That’s also why even Deacon slowly realized that being a martyr can get him that far and that if he wants to live he need to wear at least a small armour while stepping back into the world.
Sadly, his guitar was not and option but thankfully, so were the numb-the-pain alcohol and the yearning-for-Rayna drug. Instead, he created his own “armour” made of career ambition, father duties, and, hmm, yes, a relationship with the boring lawyer.

Rayna and Deacon: Is it too complicated?

Rayna is a completely different story. She didn’t just wear a small armour to protect herself. No, she went for the biggest and strongest one, added a shield and a mighty sword and with all of them joined together she charged through life.
When you take this approach to the extreme the price for it is the loss of a chance to fully heal, since by closing the door on pain and sadness you also close the door on happiness. That’s because both derive from the same place.
Sadly that’s what happens to Rayna, the “all or nothing” woman. It’s especially tragic in her case since we are talking here about the woman who prefers being “naked” in her relationships and appreciate authenticity above anything else.

Until she’ll be ready to open that place in her heart again, Rayna channels all of her inner needs for ‘truth’ and ‘authenticity’ to her career and by doing so takes even bigger risks than usual.
As for her romantic life, it’s the Teddy syndrome all over again, only this time it’s with a Country music mega star ( will not mention his name cause he’s a self-centered ass and I can’t stand him ). She gets involved with the “right” choice on paper, the one who will support her current needs as a business women and a mother, but her heart…it’s in a far away closed box.

For the viewers this behavior makes Rayna less accessible than Deacon and it doesn’t give us too many “award-winning” over the top moments of meltdowns or “fighting-to-keep-the-tears-while-all-I-want-to-do-is-die.

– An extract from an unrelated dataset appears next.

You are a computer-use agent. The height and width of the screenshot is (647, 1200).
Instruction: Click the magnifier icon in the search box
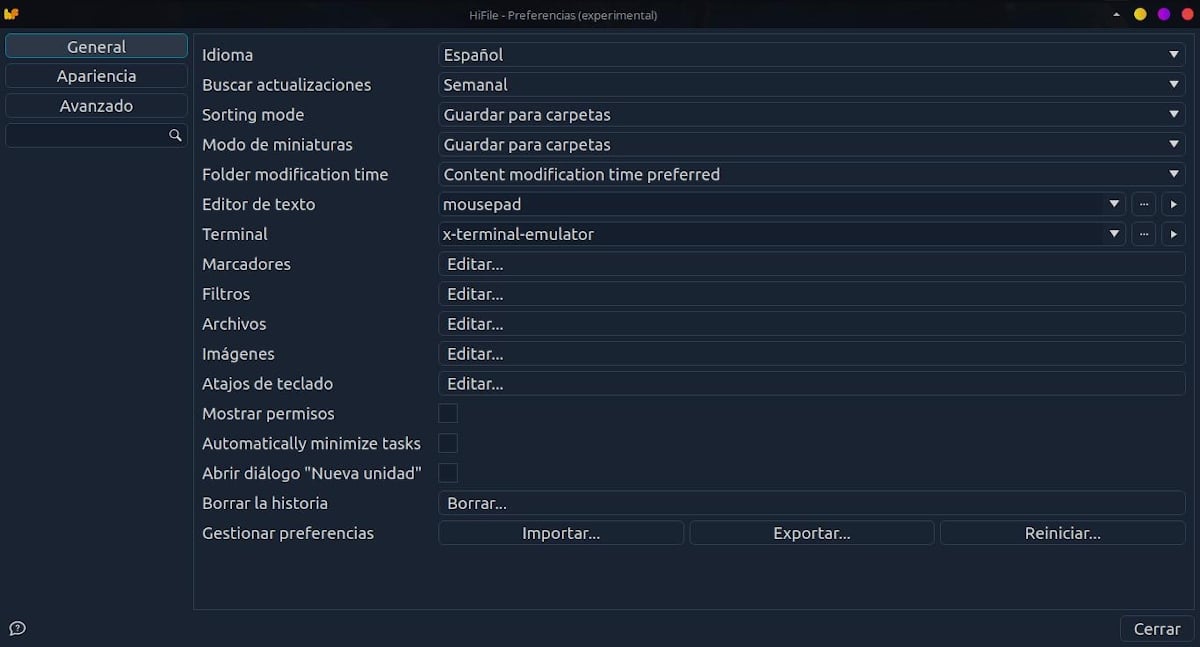[175, 135]
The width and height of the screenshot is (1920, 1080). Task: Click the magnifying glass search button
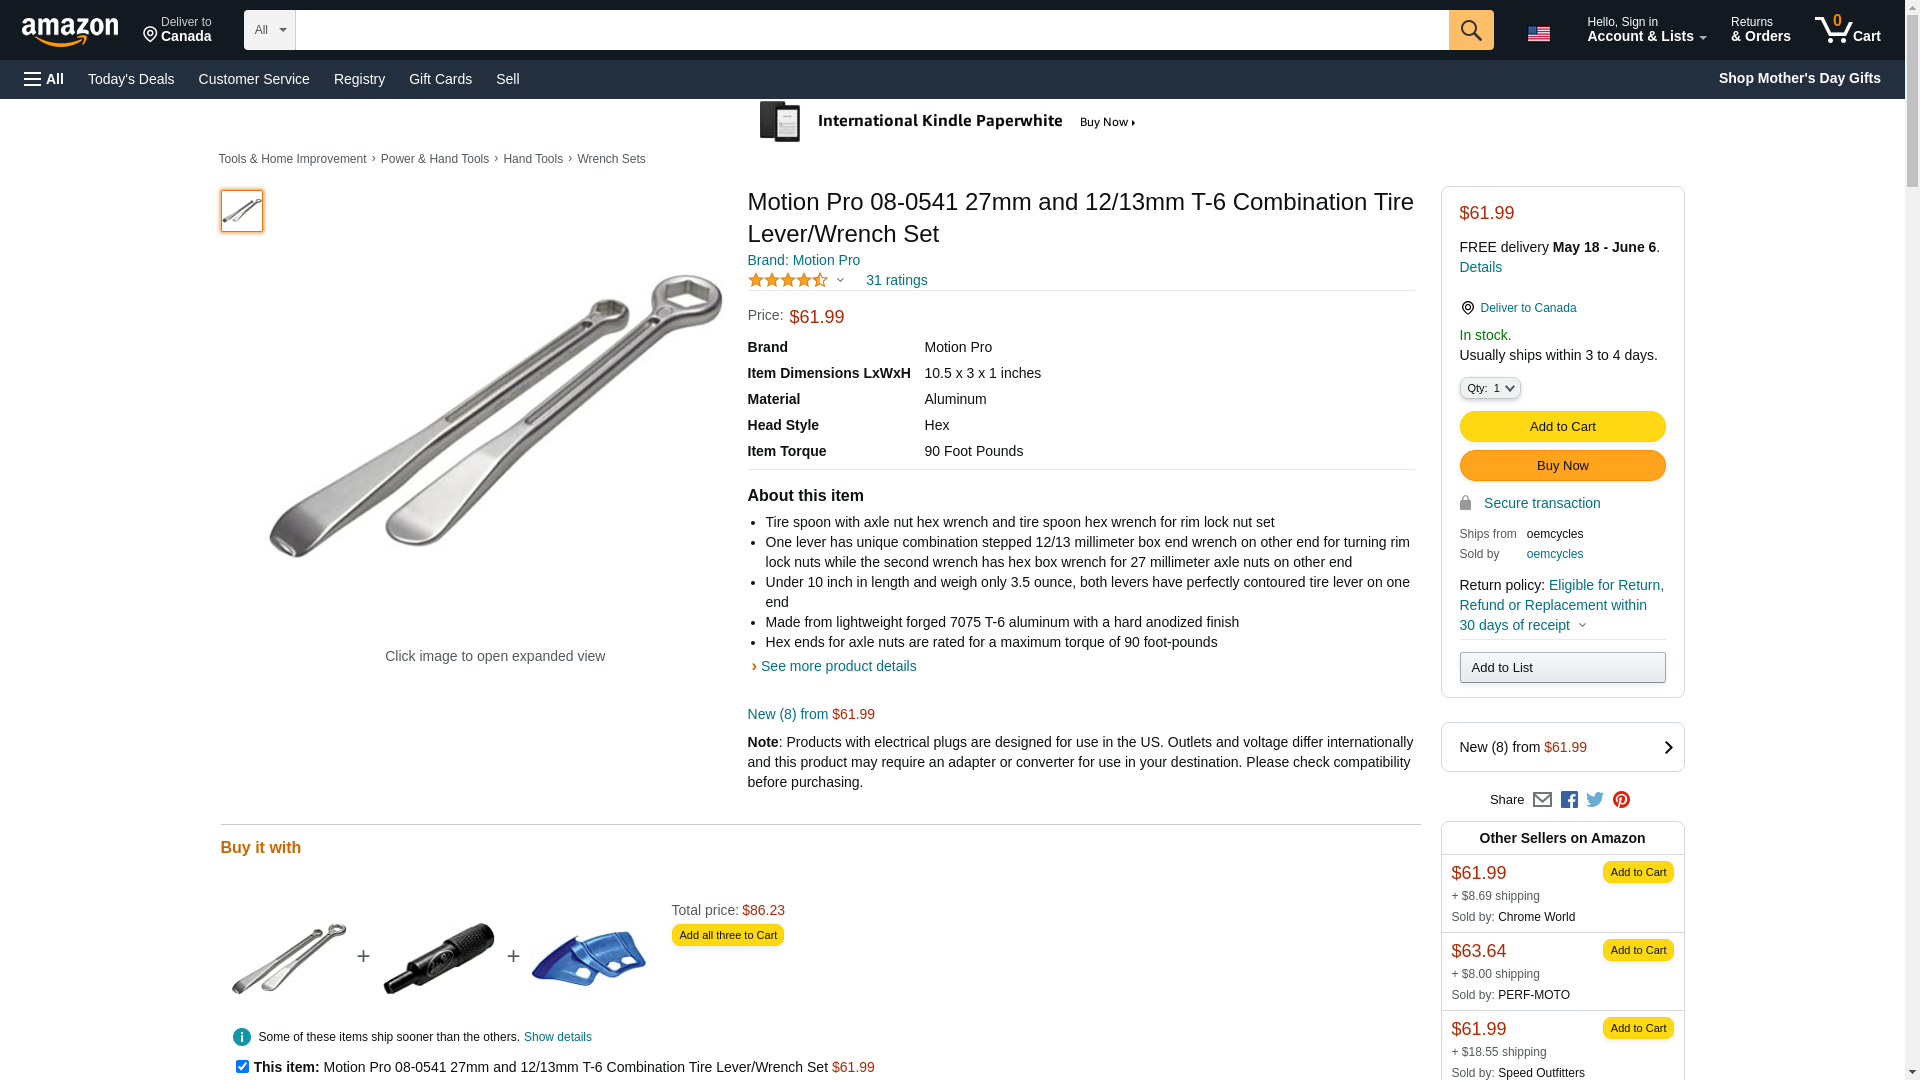(1470, 30)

But truth is that more often than not, this is life for most adults in similar situations – especially people with kids and most especially women. We just deal and let time take its course. It doesn’t mean we don’t think about it or don’t grieve but we rarely allow it to consume and swallow us whole. The reason? We already know better and even when we don’t, we simply don’t have the luxury to do so.

Rayna Jaymes is no different from the rest of us (beside the obvious), and like us she also doesn’t have the luxury to enter fetal position and dwell in self-pity every time something doesn’t go her way.

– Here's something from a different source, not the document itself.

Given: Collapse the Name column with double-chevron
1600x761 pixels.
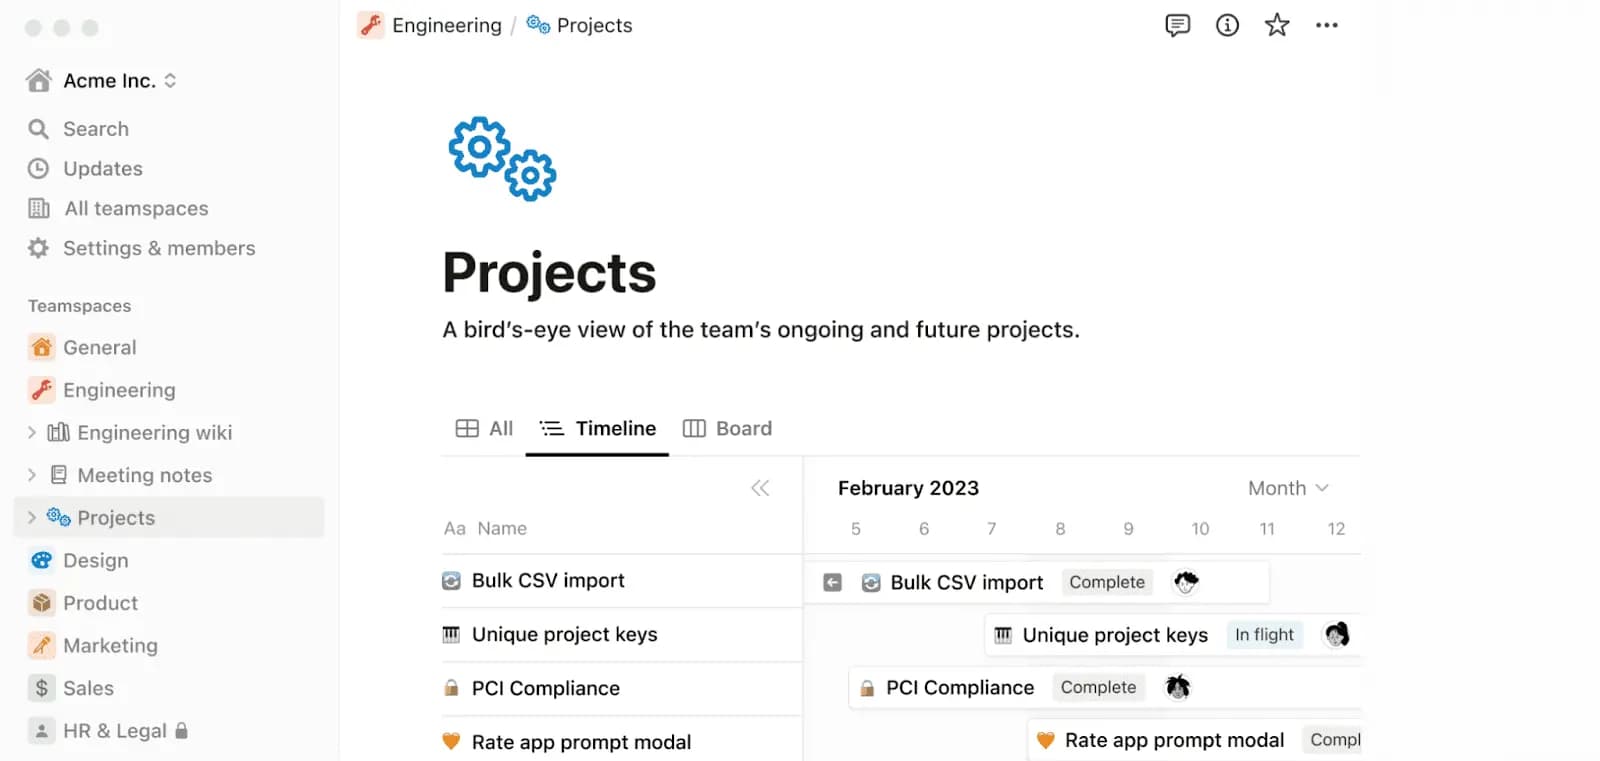Looking at the screenshot, I should [x=760, y=488].
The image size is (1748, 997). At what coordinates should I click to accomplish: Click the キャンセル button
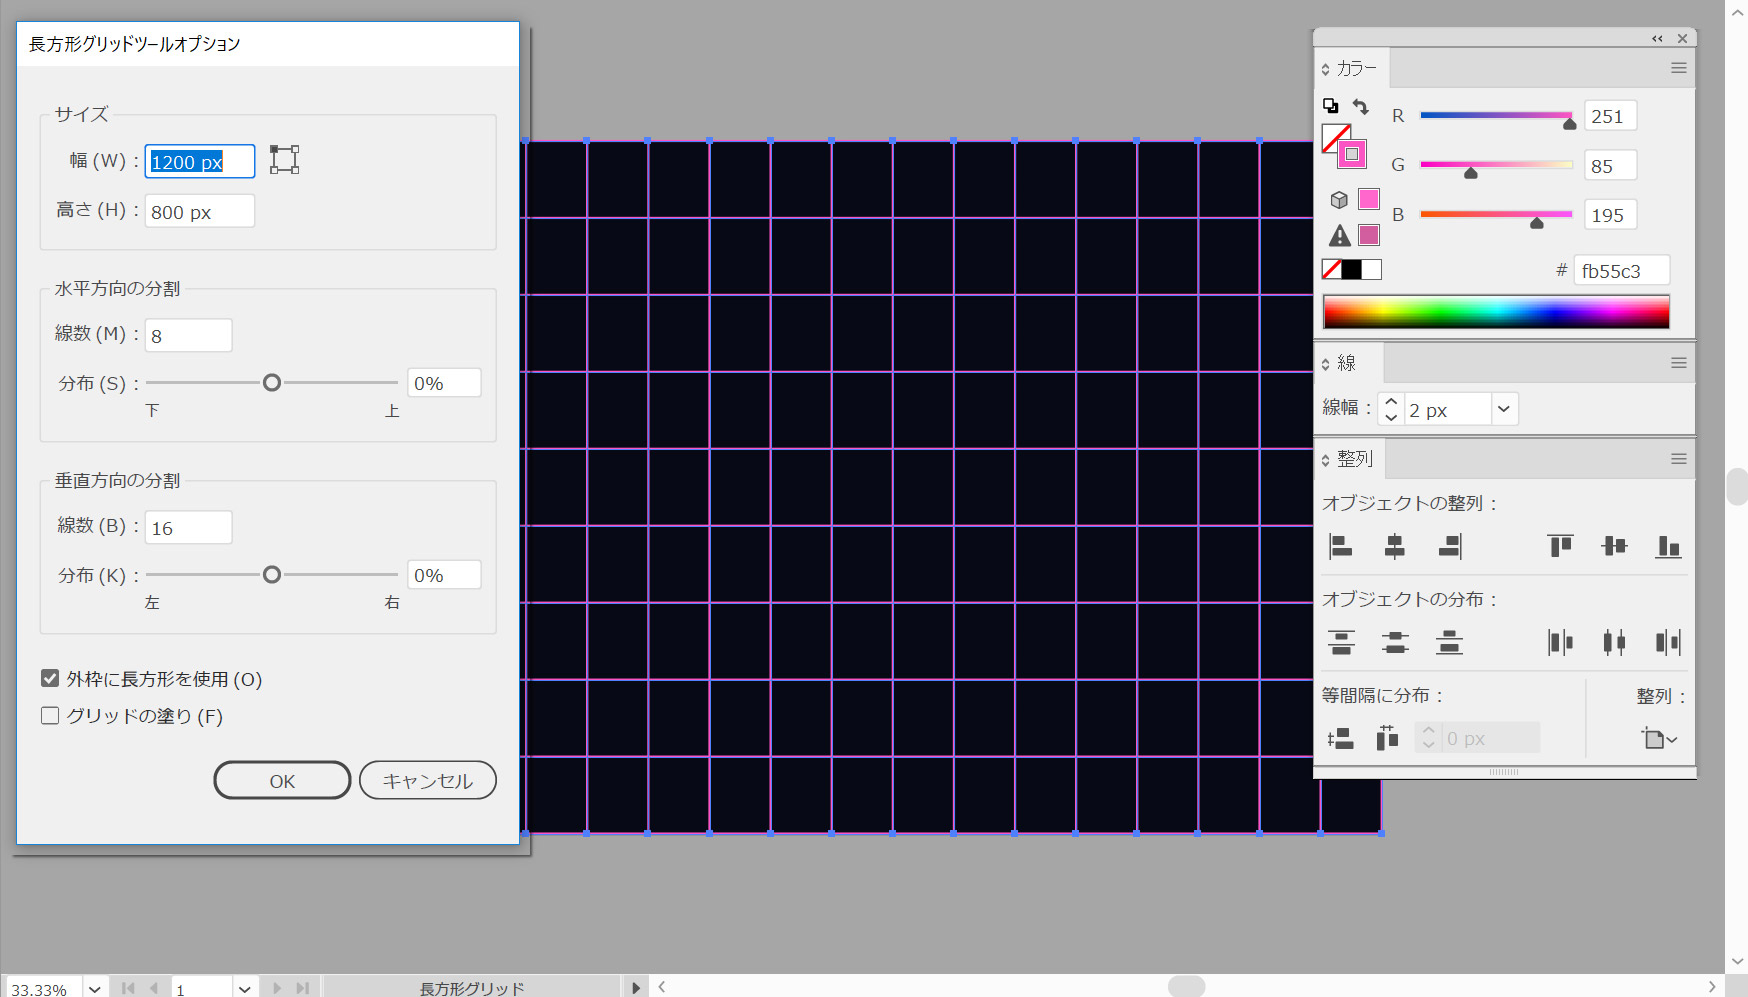(427, 781)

Rayna has two daughters who almost lost her that depend on her and need her (even more so now that she’s divorced); She has a career she wants to keep and take to the next level after working her entire life to build it; she also has a young artist who needs her as her mentor and a whole team that she support.

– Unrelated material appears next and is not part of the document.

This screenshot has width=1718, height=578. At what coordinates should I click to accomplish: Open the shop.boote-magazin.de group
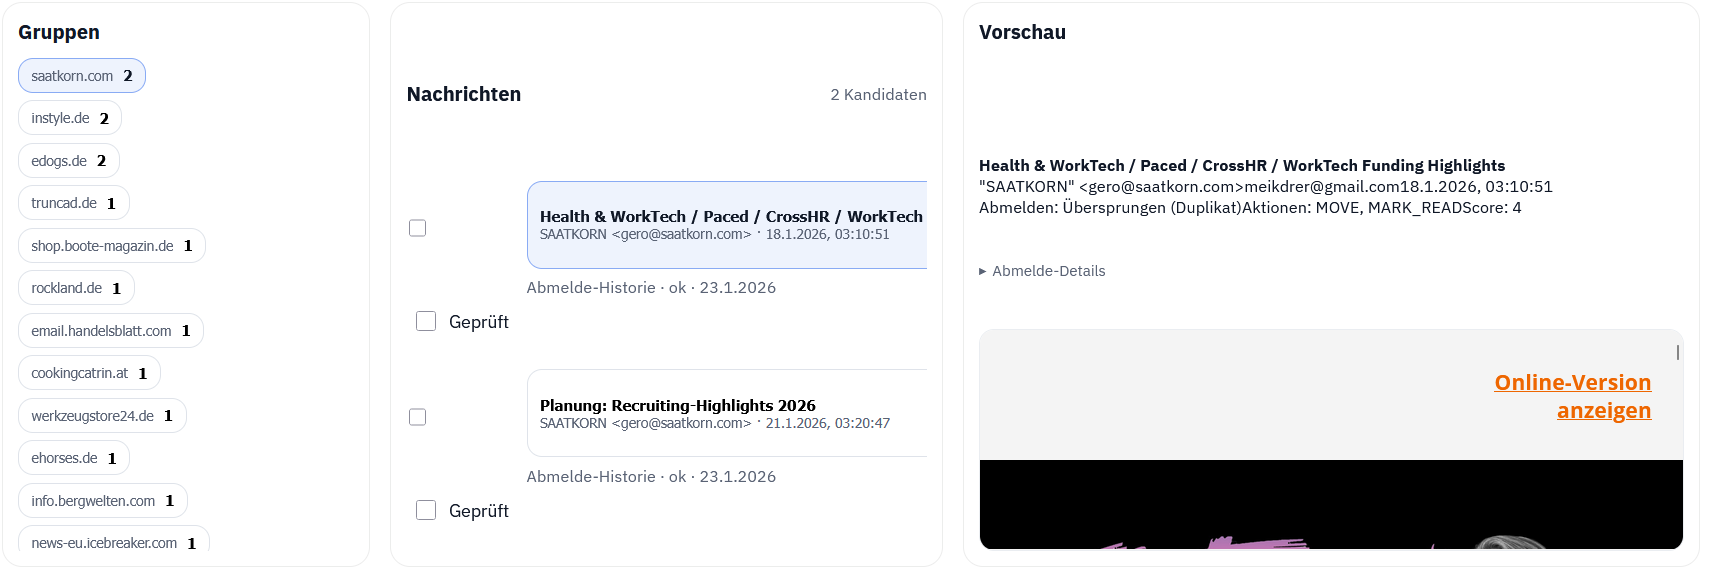coord(111,246)

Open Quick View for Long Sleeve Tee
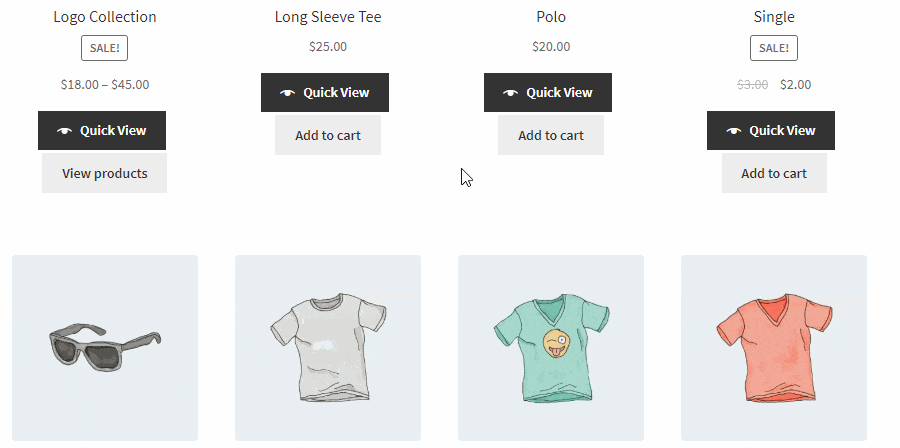pos(325,92)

Moreover, Rayna came to a point in her life where she really knows what that means when people say that life’s too short.So getting completely invested in her heartbreak, like we tend to do in our teens and our 20s is not a valid option anymore.

When you dust yourself up the first time even though your heart is aching that you can’t breathe, it’s hell. It also feels like an act. But after a few times this behavior starts to feel normal and not completely foreign, especially if like Rayna you are going through the SAME familiar pain for the 100 time. Then you lose patience for anything that’s holding you back and try to get back on the saddle as fast as you can.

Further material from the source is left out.